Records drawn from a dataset
-*-

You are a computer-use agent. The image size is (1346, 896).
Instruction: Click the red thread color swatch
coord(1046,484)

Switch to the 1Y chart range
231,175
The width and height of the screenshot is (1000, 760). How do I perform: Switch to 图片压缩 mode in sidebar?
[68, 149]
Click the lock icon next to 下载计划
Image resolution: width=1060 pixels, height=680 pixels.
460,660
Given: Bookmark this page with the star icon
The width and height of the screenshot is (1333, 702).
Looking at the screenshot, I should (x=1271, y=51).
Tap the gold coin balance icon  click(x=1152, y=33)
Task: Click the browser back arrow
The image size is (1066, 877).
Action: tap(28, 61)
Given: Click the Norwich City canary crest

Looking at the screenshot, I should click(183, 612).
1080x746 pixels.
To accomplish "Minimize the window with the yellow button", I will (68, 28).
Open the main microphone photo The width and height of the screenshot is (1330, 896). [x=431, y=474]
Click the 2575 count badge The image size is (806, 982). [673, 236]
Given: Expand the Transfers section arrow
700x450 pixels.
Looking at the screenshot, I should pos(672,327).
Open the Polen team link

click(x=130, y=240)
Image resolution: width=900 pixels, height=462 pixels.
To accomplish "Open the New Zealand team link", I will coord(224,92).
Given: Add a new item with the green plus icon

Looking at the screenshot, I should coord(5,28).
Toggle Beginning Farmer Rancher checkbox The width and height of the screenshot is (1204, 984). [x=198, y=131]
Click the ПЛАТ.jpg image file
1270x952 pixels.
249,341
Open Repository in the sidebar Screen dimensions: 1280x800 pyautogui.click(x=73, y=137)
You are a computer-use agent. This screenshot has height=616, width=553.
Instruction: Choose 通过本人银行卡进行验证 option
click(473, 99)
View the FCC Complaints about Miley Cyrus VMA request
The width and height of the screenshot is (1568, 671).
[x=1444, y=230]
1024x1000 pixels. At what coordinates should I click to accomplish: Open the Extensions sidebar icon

-*-

## What to work on
Would you please give all of the records again exactly as they stand?

## Worked solution
You are a computer-use agent. The image size is (1346, 896).
Instruction: Click the red thread color swatch
coord(1046,484)

Switch to the 1Y chart range
231,175
The width and height of the screenshot is (1000, 760). How do I perform: Switch to 图片压缩 mode in sidebar?
[68, 149]
Click the lock icon next to 下载计划
Image resolution: width=1060 pixels, height=680 pixels.
460,660
Given: Bookmark this page with the star icon
The width and height of the screenshot is (1333, 702).
Looking at the screenshot, I should (x=1271, y=51).
Tap the gold coin balance icon  click(x=1152, y=33)
Task: Click the browser back arrow
The image size is (1066, 877).
Action: tap(28, 61)
Given: Click the Norwich City canary crest

Looking at the screenshot, I should click(183, 612).
1080x746 pixels.
To accomplish "Minimize the window with the yellow button", I will (68, 28).
Open the main microphone photo The width and height of the screenshot is (1330, 896). [x=431, y=474]
Click the 2575 count badge The image size is (806, 982). [673, 236]
Given: Expand the Transfers section arrow
700x450 pixels.
Looking at the screenshot, I should pos(672,327).
Open the Polen team link

click(x=130, y=240)
Image resolution: width=900 pixels, height=462 pixels.
To accomplish "Open the New Zealand team link", I will coord(224,92).
Given: Add a new item with the green plus icon

Looking at the screenshot, I should coord(5,28).
Toggle Beginning Farmer Rancher checkbox The width and height of the screenshot is (1204, 984). [x=198, y=131]
Click the ПЛАТ.jpg image file
1270x952 pixels.
249,341
Open Repository in the sidebar Screen dimensions: 1280x800 pyautogui.click(x=73, y=137)
You are a computer-use agent. This screenshot has height=616, width=553.
Instruction: Choose 通过本人银行卡进行验证 option
click(473, 99)
View the FCC Complaints about Miley Cyrus VMA request
The width and height of the screenshot is (1568, 671).
[x=1444, y=230]
1024x1000 pixels. At what coordinates should I click to accomplish: Open the Extensions sidebar icon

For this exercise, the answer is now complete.